Pendant son année d’absence (on découvrira le pourquoi dans le roman), les Exilés, qui étaient le groupe dominant dans le vaste écosystème du crime d’Athanor, se sont fait dépasser par les Aroc Brothers (qui sont une confrérie et pas une fratrie), qui ont monté un puissant empire de l’illégalité : jeu, prostitution, drogue (qui a une grande importance dans le worldbuilding et l’intrigue), combats clandestins, ils contrôlent tout, ont des centaines d’hommes de main équipés des armes les plus modernes (des arbalètes…), et ont réduit les jadis fiers Exilés à une bande de clodos affamés, désorganisés, quand ils ne les ont tout simplement pas purement et simplement zigouillés (ou que, laissés sans chef, certains n’ont pas déserté). On découvrira que cette ascension n’est pas entièrement due à l’absence d’Isten, mais surtout à une aide extérieure.
------------------------------------------------------------
* [Consigne]
Répondez à ces questions à partir de l'extrait sur les Aroc Brothers :
1. Quel groupe dominait l'écosystème du crime d'Athanor avant l'année d'absence ?
2. De quelles armes les hommes de main des Aroc Brothers sont-ils équipés ?
3. À quoi l'ascension des Aroc Brothers est-elle surtout due ?
La liste ne sert pas à cette consigne.

(Données de coordonnées des éléments)
------------------------------------------------------------
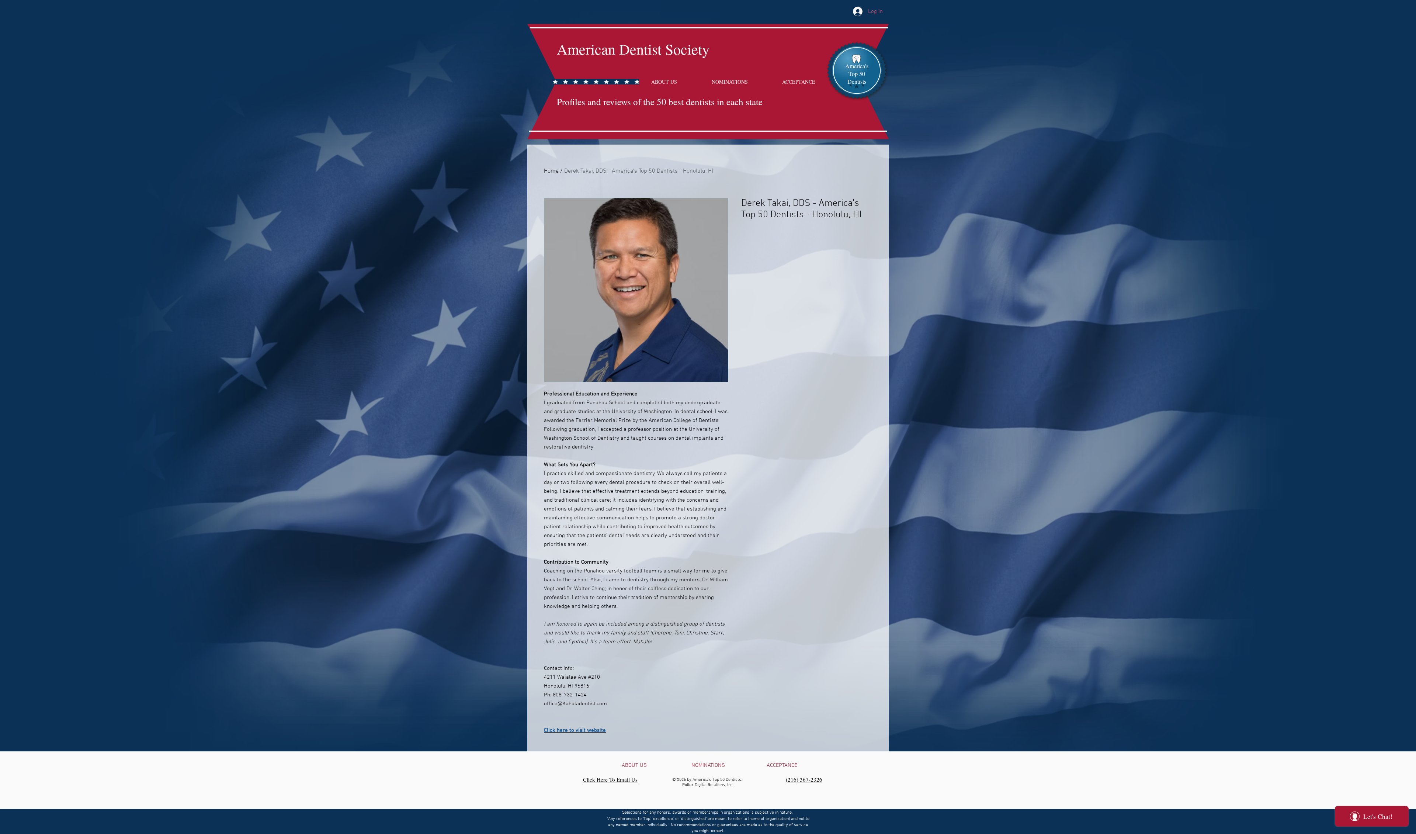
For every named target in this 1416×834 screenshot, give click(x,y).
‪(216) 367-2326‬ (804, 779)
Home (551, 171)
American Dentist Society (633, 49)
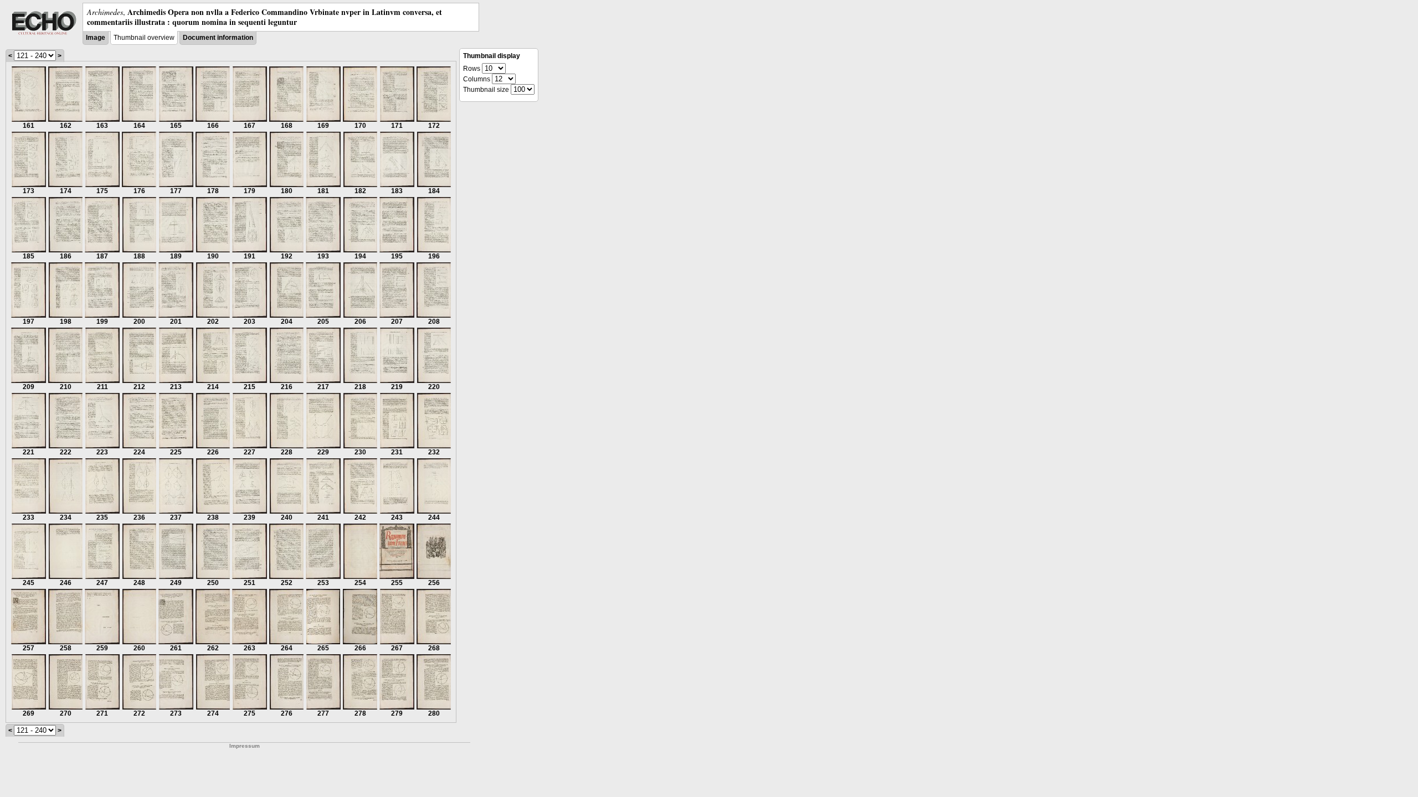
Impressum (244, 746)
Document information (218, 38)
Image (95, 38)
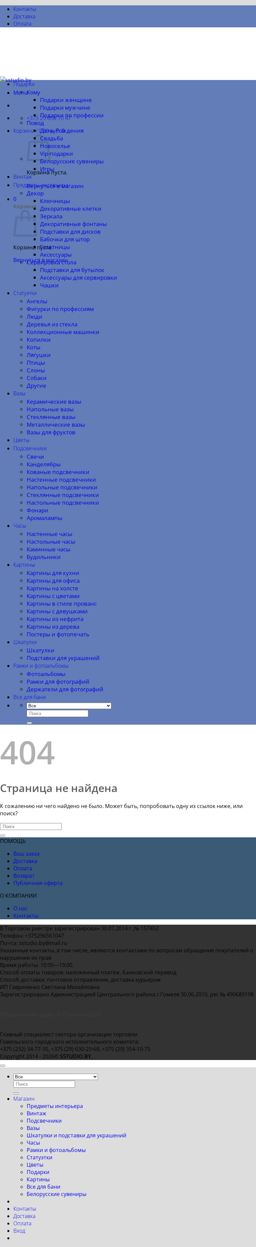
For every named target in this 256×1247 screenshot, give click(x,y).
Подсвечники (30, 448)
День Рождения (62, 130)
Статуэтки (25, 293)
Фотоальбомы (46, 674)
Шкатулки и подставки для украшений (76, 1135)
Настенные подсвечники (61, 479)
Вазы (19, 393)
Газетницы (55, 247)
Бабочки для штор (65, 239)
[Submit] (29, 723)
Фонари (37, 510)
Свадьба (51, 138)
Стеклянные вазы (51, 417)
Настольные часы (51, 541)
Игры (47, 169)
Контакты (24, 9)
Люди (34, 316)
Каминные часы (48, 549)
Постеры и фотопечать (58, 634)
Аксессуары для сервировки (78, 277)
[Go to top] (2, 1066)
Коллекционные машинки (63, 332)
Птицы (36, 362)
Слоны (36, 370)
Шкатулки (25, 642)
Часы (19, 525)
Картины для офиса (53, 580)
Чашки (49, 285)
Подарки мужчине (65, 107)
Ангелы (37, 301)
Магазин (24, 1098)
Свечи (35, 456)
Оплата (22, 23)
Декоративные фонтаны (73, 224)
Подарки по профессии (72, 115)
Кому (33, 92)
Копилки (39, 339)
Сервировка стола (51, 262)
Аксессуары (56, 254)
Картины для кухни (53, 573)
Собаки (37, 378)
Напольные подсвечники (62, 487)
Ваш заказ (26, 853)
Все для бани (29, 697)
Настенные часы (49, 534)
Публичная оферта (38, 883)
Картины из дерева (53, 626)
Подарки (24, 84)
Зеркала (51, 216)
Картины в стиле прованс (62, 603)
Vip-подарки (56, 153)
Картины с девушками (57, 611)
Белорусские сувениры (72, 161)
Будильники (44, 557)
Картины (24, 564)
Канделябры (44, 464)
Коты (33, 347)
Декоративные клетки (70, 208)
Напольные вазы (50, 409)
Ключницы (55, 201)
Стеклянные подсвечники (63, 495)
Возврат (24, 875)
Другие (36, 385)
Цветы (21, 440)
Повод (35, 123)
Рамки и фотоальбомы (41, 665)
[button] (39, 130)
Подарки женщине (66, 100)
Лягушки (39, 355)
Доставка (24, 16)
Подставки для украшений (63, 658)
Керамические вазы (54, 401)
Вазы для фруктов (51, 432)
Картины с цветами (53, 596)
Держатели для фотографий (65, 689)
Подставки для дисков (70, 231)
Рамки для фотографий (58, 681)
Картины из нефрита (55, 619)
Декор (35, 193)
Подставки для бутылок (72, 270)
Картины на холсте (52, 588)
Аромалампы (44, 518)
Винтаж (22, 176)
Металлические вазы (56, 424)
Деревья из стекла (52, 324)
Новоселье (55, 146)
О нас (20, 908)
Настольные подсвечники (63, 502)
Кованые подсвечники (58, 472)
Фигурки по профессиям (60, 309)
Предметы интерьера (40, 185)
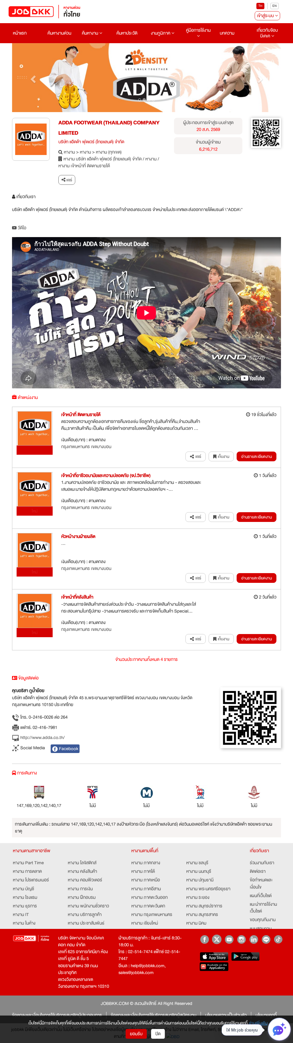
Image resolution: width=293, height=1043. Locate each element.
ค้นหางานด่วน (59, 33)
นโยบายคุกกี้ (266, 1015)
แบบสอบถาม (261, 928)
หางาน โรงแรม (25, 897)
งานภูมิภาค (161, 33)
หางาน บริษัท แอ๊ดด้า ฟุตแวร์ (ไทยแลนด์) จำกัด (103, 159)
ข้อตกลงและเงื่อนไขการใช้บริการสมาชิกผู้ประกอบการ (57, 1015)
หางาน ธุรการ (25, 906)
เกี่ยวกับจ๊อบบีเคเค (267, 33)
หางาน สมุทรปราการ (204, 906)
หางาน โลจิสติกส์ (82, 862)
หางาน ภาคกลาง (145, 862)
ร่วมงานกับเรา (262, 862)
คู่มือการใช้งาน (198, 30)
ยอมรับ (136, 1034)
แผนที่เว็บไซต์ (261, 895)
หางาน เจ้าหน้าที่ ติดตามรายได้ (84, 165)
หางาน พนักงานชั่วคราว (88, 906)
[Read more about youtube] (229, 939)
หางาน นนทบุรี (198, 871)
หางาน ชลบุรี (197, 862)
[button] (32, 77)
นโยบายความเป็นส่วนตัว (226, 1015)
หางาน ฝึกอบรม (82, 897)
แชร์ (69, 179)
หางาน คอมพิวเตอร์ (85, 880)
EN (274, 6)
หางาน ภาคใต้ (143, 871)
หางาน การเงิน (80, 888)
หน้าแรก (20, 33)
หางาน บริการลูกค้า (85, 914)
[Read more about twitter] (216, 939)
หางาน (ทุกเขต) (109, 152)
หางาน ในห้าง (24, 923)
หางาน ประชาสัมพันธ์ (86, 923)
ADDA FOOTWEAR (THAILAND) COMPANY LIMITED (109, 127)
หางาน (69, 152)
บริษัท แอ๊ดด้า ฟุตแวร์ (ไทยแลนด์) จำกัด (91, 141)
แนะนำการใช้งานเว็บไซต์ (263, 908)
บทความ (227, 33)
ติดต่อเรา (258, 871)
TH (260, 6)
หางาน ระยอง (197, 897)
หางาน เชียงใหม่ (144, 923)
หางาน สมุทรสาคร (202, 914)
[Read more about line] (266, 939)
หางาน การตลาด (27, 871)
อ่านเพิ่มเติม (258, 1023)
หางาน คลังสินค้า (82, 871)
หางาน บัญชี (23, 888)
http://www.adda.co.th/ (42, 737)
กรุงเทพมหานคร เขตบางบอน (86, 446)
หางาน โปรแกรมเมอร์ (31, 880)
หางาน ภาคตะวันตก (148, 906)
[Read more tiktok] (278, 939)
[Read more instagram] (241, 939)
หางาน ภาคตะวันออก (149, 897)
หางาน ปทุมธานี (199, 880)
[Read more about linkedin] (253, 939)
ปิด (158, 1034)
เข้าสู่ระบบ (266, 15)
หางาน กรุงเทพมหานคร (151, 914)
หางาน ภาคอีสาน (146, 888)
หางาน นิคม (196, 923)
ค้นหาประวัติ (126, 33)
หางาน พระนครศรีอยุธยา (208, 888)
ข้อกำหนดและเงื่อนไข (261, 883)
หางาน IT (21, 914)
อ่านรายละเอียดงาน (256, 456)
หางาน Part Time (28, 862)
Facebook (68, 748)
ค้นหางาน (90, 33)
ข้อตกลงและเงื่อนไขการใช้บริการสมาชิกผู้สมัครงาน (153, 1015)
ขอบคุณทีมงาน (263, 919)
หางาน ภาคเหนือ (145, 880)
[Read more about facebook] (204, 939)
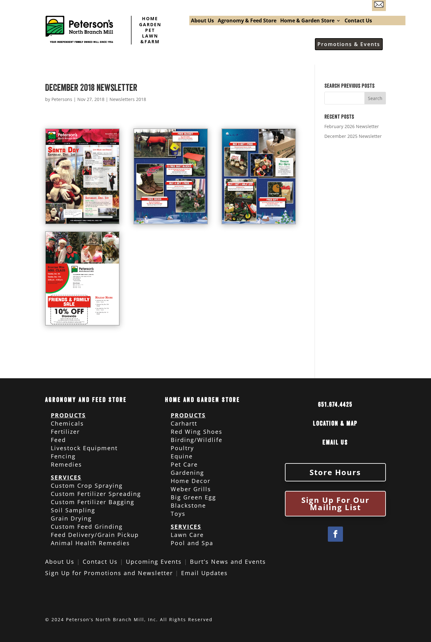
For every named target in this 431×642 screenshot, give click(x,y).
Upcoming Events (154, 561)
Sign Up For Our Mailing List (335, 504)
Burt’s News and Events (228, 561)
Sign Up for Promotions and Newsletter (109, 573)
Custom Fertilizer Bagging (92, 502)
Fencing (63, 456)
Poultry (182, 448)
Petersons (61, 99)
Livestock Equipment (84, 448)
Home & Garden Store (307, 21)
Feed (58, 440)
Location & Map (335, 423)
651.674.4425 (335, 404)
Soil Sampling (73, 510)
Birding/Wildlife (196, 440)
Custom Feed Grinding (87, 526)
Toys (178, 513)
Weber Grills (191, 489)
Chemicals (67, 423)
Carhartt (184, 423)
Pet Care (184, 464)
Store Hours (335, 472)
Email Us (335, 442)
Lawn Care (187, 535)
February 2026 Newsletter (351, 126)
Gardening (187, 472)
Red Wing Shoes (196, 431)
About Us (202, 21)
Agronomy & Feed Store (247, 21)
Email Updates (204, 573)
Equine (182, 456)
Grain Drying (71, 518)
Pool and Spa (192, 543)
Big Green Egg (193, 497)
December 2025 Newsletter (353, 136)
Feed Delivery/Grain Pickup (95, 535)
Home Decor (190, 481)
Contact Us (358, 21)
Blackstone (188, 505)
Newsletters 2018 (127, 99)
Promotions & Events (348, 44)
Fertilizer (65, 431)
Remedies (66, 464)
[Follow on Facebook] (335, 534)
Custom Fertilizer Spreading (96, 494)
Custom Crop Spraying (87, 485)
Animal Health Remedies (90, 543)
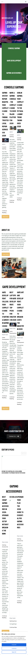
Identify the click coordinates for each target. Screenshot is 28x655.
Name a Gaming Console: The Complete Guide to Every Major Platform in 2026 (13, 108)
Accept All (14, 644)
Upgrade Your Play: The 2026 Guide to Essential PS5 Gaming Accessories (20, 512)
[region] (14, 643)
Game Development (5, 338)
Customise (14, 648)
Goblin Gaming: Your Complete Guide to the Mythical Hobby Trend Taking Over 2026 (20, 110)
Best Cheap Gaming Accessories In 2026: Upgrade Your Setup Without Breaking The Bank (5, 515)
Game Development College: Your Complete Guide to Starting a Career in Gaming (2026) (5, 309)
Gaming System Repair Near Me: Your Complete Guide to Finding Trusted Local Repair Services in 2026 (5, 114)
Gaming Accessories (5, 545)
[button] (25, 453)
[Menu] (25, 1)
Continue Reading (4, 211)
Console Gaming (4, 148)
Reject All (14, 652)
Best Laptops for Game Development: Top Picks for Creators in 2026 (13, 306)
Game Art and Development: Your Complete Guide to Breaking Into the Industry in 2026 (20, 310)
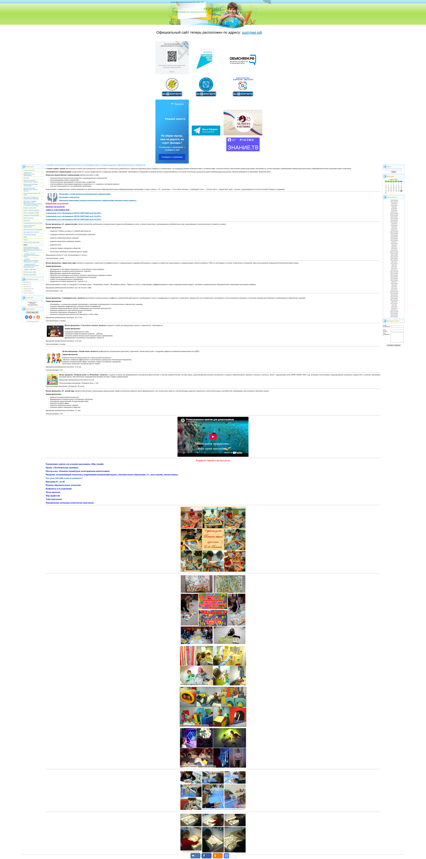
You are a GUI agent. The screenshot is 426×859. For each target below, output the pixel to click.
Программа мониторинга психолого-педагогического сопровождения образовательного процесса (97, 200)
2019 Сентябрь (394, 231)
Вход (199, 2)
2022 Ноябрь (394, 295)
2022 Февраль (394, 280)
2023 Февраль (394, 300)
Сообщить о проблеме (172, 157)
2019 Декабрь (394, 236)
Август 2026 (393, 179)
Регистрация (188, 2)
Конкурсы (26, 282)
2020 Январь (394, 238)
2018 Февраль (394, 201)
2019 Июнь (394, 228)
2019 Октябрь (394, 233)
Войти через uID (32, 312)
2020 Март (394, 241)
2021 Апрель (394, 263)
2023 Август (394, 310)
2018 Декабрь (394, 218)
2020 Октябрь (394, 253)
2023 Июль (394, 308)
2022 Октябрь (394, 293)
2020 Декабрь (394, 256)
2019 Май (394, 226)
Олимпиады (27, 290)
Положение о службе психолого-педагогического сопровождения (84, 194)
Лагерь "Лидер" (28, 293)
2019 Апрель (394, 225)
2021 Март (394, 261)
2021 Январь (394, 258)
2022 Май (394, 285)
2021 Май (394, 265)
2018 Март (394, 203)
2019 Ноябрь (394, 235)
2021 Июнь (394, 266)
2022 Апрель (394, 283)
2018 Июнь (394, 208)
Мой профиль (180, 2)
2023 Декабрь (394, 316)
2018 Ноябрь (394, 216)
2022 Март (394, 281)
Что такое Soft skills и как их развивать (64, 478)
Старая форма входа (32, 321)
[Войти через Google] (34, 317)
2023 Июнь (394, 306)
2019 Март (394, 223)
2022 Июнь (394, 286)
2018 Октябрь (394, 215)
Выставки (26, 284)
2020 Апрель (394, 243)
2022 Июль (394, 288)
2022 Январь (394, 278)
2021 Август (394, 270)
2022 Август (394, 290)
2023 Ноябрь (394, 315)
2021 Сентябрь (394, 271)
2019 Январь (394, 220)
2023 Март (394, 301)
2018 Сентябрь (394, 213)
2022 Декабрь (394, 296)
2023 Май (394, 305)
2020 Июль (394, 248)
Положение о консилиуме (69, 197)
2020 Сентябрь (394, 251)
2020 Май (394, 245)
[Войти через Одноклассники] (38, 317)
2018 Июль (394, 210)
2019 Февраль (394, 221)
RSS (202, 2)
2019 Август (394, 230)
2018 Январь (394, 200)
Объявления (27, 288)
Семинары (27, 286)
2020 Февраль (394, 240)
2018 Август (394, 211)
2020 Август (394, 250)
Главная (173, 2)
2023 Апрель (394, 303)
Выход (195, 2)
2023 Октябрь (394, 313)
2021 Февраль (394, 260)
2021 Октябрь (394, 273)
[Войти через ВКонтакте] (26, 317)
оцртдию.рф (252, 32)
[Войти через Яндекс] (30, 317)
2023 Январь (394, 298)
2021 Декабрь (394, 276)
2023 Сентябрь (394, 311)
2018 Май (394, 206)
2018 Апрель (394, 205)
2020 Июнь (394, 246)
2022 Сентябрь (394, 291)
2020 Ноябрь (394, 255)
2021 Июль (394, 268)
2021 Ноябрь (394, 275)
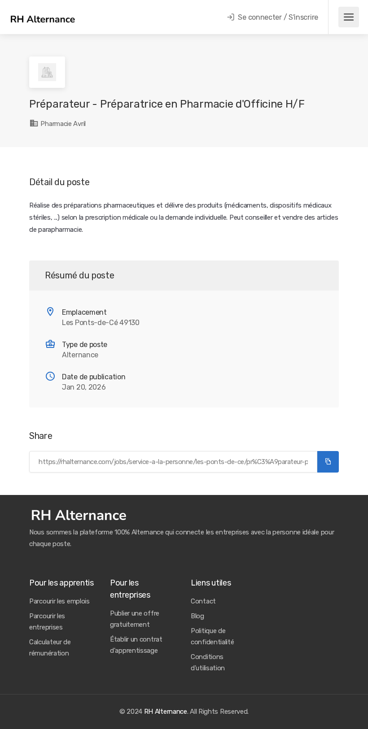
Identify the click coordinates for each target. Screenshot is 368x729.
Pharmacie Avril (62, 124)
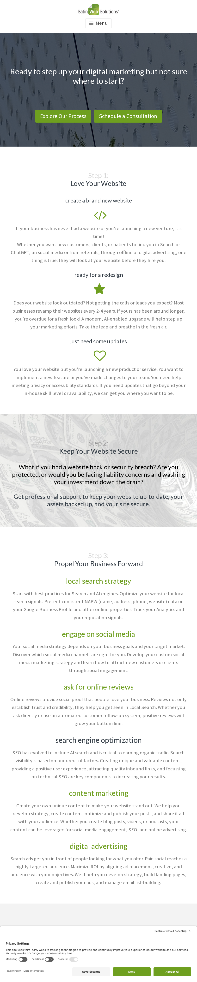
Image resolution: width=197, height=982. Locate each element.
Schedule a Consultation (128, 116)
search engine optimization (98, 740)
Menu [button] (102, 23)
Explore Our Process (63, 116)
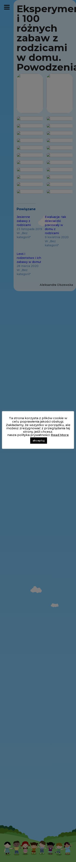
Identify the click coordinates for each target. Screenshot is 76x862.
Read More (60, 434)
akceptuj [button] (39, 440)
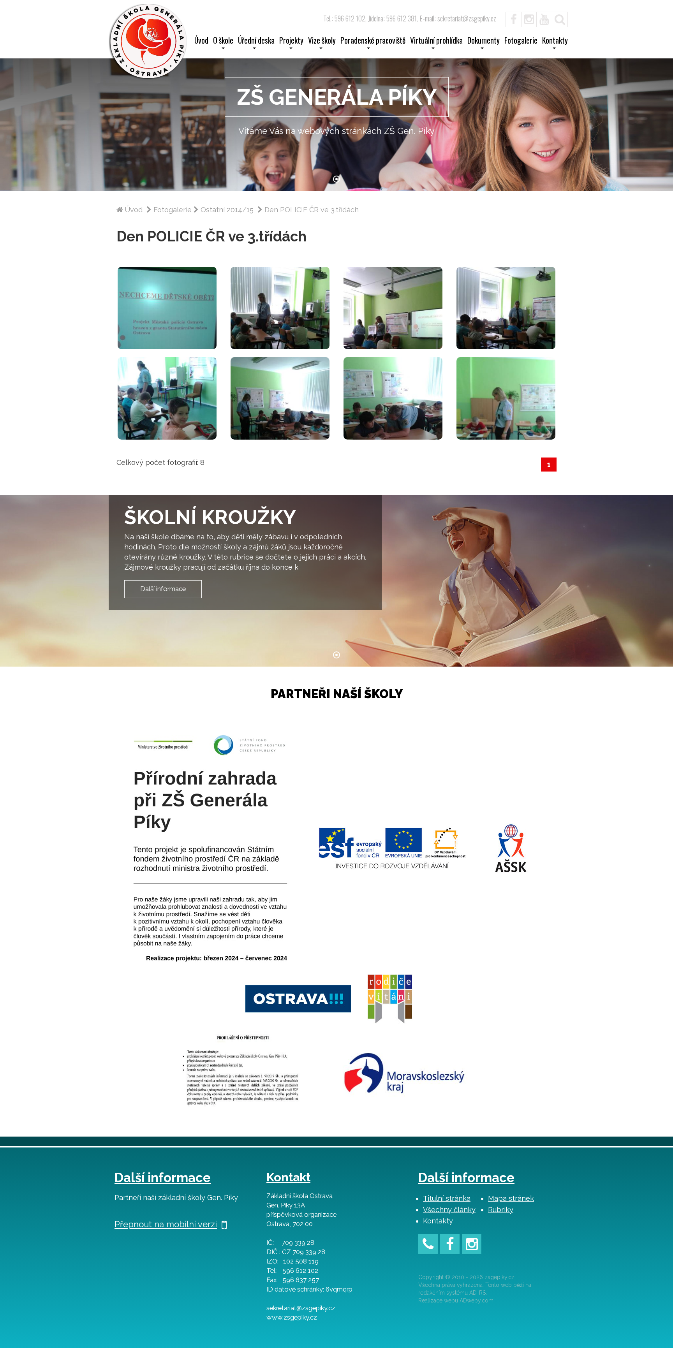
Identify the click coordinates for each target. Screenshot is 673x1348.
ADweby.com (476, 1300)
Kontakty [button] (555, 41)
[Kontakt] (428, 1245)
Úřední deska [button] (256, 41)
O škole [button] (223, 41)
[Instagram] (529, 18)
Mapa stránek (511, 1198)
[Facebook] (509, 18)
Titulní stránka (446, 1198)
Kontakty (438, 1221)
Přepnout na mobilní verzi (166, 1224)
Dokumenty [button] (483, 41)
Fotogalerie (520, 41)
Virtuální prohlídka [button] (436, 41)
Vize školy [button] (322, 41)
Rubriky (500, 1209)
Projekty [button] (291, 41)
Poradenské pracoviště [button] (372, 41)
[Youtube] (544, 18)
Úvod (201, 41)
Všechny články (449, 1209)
------------------------------------------------------------
* [Réponse]
1. Les Exilés.
2. D'arbalètes.
3. À une aide extérieure.